Should Cloud Computing Be Taxed?
Dozens of states appear to be gearing up for a debate over whether cloud computing should be taxed, an issue that is taking shape due to the rather meteoric rise in popularity and expansiveness of cloud-based services. Twenty years ago, consumers were forced to purchase physical copies of software they wished to access. Later, software became downloadable, but payment was received for the access codes required to use it. Today’s cloud technology and software-as-a-service (SaaS) options are cutting out the middleman, allowing users to pay a fee for remote access to products and services, curtailing much of that tax revenue.

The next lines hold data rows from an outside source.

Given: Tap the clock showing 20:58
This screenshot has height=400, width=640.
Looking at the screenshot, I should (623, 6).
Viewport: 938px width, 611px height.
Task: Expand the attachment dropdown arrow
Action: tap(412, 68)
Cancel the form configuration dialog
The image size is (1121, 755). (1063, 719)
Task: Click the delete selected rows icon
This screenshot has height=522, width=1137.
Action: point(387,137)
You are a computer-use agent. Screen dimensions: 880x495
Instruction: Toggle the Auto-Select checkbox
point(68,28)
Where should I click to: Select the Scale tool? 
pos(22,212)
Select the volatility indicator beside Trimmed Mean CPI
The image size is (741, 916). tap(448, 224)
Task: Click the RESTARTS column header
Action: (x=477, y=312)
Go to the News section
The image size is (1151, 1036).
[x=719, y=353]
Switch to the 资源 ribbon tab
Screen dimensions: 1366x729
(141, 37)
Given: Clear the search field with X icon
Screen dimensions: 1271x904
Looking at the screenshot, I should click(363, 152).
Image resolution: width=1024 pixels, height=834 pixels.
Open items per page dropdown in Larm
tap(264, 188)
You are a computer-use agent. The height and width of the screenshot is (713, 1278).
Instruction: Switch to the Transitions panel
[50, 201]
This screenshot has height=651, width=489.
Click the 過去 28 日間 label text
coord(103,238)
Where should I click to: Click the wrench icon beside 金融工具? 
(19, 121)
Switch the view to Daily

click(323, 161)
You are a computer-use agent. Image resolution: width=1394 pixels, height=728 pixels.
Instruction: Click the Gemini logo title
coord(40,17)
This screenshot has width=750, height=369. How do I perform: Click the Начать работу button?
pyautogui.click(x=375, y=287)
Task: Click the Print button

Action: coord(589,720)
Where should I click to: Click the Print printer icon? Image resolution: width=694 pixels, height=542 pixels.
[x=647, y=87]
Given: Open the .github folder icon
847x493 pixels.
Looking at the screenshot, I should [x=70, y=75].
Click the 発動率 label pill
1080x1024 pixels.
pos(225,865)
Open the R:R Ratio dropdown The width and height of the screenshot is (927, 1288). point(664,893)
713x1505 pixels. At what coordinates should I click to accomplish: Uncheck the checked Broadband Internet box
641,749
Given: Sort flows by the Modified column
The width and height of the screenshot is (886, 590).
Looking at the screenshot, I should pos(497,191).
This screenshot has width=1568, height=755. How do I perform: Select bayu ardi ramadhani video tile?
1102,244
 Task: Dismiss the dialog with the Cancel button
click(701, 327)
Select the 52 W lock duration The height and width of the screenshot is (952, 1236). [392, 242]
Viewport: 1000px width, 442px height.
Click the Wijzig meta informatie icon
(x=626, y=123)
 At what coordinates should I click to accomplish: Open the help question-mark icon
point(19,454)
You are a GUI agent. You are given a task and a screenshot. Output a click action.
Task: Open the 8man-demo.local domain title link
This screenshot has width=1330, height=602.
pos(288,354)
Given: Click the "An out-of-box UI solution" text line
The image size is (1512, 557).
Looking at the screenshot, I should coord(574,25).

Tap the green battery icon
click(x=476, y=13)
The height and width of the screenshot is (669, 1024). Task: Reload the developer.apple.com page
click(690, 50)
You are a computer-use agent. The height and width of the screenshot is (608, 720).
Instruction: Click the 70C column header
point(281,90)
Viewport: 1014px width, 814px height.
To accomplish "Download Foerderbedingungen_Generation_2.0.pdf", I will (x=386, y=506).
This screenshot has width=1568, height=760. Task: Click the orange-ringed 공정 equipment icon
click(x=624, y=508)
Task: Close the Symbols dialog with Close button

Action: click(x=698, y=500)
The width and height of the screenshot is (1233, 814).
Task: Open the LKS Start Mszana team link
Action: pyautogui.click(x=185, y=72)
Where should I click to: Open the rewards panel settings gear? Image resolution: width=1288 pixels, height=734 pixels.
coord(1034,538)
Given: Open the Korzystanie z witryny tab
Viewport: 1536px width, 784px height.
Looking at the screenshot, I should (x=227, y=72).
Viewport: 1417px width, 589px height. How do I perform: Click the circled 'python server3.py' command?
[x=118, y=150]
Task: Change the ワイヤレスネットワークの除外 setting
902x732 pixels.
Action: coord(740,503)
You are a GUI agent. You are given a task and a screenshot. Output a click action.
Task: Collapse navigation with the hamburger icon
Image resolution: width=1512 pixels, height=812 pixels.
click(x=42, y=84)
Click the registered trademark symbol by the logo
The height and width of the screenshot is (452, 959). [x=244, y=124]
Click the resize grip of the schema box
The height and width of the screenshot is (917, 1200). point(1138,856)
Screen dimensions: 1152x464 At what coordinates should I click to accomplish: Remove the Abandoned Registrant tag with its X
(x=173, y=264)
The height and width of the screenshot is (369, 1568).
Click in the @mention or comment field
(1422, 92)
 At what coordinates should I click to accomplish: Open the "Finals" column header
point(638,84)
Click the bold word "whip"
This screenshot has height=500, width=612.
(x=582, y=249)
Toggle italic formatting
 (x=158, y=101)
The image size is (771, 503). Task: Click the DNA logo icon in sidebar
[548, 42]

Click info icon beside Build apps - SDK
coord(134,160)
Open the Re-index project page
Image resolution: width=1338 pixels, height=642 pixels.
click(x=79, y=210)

According to an article from Governing, many state officials feel that even though the consumer has no direct control over the software they’re accessing, it still equates to the direct purchase of software or access codes and should be subject to tax. The article goes on to quote dissenting Vermont state Senator Vincent Illuzzi as saying, “Historically, only material which you take physical possession of is appropriate for taxation. It’s only when you obtain a product, not just use a product that you never have control of.”
This isn’t the first time the internet has prompted a tax debate; many states have already addressed the issue of taxing online purchases, but the minute differences between a physical purchase and mere access of services appears to be blurring some lines. Many states are coping with the effects of the recession and inadequate tax revenues, so it’s not surprising that this issue is rising to the forefront or that the answer is far from unanimous even from within the states’ own political scenes. While they figure out which cloud services should be taxed, companies and consumers are left to consider what sort of impact this potential change may have on cloud-based businesses and the wallets that support them.